Kazang Solar is Azuri Technologies’ official distribution partner in Zambia and is the largest provider of electronic vending services in Zambia. Kazang services more than 100,000 customers per day and have a nationwide footprint. Kazang Solar was awarded $1.6M from the Africa Enterprise Challenge Fund (AECF) under its Renewable Energy and Climate Adaptation Technologies (REACT) window in 2018.
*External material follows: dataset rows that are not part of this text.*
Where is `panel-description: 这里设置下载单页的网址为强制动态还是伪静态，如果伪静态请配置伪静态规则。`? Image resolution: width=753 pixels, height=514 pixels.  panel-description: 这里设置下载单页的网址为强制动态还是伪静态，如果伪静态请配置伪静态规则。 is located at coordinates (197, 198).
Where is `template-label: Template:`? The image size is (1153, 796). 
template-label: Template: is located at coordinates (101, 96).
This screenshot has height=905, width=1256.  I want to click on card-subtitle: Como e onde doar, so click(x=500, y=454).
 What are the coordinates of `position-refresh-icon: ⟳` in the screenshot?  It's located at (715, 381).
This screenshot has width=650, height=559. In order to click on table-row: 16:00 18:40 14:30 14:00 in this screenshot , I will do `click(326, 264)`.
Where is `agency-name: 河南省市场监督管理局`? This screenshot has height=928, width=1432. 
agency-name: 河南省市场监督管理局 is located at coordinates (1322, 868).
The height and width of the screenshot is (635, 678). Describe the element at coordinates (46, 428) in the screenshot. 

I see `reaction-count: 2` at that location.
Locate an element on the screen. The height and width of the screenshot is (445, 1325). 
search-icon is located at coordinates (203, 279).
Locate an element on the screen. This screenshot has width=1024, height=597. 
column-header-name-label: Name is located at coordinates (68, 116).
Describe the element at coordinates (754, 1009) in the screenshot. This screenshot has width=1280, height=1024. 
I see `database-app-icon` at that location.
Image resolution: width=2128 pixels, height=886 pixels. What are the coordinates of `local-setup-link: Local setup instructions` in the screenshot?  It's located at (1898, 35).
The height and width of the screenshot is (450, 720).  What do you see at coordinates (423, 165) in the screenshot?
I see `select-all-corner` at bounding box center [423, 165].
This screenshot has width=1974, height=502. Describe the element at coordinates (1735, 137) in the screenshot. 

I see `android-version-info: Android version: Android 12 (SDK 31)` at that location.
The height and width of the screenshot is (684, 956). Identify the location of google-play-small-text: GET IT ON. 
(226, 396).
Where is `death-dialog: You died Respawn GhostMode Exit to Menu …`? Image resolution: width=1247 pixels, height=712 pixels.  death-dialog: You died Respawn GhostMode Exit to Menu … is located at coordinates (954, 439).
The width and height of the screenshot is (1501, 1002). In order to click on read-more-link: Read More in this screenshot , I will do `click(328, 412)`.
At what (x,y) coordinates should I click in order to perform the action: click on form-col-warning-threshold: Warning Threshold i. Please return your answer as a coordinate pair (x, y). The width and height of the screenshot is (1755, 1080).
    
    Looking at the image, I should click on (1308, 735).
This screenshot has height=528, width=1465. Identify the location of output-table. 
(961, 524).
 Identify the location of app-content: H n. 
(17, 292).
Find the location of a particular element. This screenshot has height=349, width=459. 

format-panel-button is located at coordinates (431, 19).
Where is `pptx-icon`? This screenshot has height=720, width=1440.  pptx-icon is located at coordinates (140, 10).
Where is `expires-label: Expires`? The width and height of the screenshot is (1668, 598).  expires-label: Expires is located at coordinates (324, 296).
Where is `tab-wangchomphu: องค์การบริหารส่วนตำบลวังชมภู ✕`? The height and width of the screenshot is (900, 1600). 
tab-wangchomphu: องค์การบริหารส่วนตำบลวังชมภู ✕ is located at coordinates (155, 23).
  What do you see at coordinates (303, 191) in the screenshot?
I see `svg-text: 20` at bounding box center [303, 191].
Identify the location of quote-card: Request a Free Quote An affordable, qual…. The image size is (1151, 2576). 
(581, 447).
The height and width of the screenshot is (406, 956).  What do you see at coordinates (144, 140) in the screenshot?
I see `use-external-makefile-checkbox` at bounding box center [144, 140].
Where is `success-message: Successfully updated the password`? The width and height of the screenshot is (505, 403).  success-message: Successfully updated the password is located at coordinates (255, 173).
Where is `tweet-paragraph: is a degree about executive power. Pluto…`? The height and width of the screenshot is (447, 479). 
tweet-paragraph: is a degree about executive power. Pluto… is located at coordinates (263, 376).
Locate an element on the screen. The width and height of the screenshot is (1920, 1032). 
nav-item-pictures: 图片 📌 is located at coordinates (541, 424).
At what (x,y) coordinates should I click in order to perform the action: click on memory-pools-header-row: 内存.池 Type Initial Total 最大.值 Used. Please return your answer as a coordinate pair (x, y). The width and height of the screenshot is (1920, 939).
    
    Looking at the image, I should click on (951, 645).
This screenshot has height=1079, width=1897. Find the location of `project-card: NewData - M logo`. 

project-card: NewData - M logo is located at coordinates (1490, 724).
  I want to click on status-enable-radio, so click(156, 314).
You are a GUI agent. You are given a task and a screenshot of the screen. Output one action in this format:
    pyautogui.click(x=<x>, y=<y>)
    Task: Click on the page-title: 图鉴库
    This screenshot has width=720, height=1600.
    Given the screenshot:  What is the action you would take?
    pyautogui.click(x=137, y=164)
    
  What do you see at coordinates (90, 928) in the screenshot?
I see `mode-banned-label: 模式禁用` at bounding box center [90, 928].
African Leadership Academy ($1.5M)

African Leadership Academy (ALA) seeks to transform Africa by developing a powerful network of over 6,000 leaders who will work together to address Africa’s greatest challenges, achieve extraordinary social impact and accelerate the continent’s growth trajectory. To-date, they boast 1180 young leaders in their network. These come from at least 46 countries and have started a total of 177 ventures. The academy was founded in 2008 by Acha Leke, Chris Bradford, Fred Swaniker and Peter Mombaur. ALA first received a $1.5M grant from Omidyar Network in May 2011.

M-TIBA ($1.5M)

M-TIBA is a service on your mobile phone that allows you to set funds aside for healthcare. Funds stored in M-TIBA can only be used to pay for services and medication at specific healthcare facilities which carry the M-TIBA logo. Pfizer Foundation injected $1.5M in grant funding into M-TIBA in November 2015, helping to boost the service.

Zembo ($1.5M)

Zembo (Zero Emission Motorcycle Boda) is a start-up specializing in innovative and sustainable mobility solutions for Africa. Zembo’s electric motorcycle and network of solar charging stations have been revolutionizing the motorcycle taxi "boda boda" market in Uganda since 2019. In August 2019, Zembo received $1.5M in grant funding from EEP Africa, Agence de l'Environnement et de la Maîtrise de l'Énergie, French Facility for Global Environment, and Bond'innova.

Pineapple ($1.5M)

Founded in 2017, Pineapple is a South African peer-to-peer insurance company with an application that allows individuals to insure their possessions simply by snapping a picture and uploading it to the mobile application. In 2019, Pineapple won the top investment award of $1.5M from Connecticut Innovations.